YOUR GOAL :: Read the records that follow and state how many lines hold "agent", adding nothing else.

Saved entries:
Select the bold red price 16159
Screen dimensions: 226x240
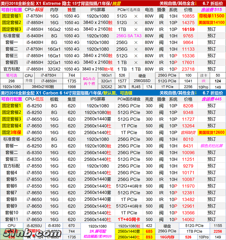(188, 29)
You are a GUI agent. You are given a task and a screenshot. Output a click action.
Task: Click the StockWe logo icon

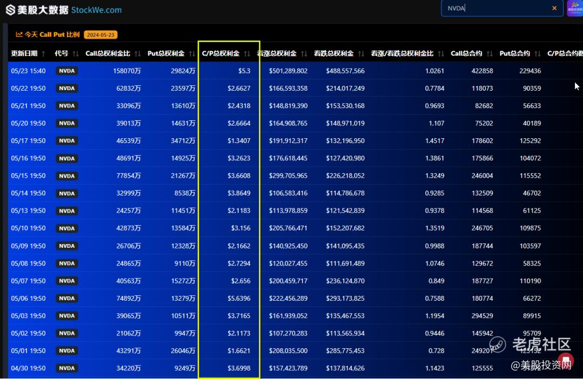[x=10, y=10]
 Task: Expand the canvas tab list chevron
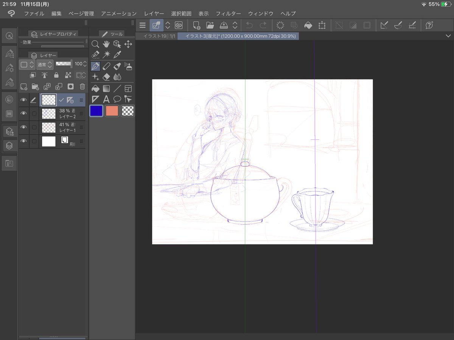click(x=448, y=36)
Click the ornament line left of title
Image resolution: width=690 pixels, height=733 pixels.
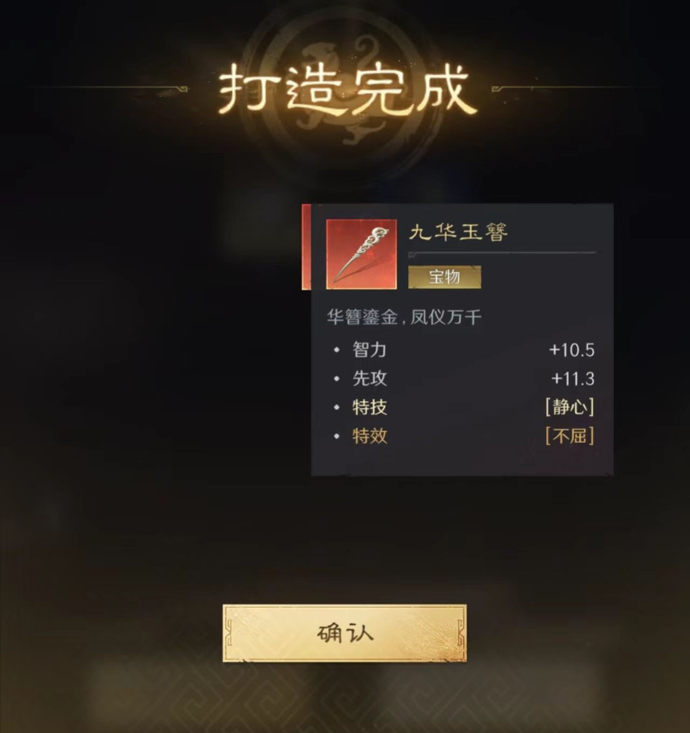pos(108,88)
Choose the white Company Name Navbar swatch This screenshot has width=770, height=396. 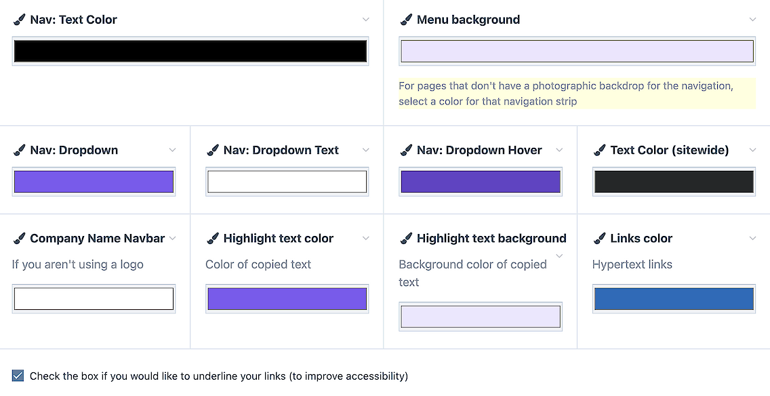pyautogui.click(x=94, y=299)
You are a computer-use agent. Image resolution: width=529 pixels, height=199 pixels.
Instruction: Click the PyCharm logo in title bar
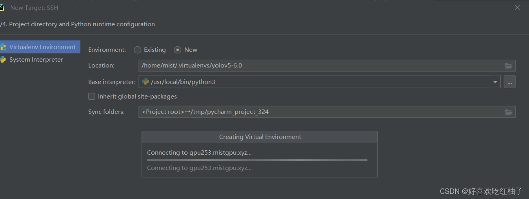tap(2, 7)

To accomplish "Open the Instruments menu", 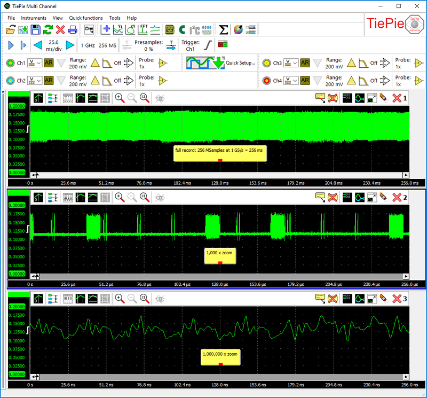I will click(x=33, y=18).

RESPONSE TO THIS EXERCISE :: 2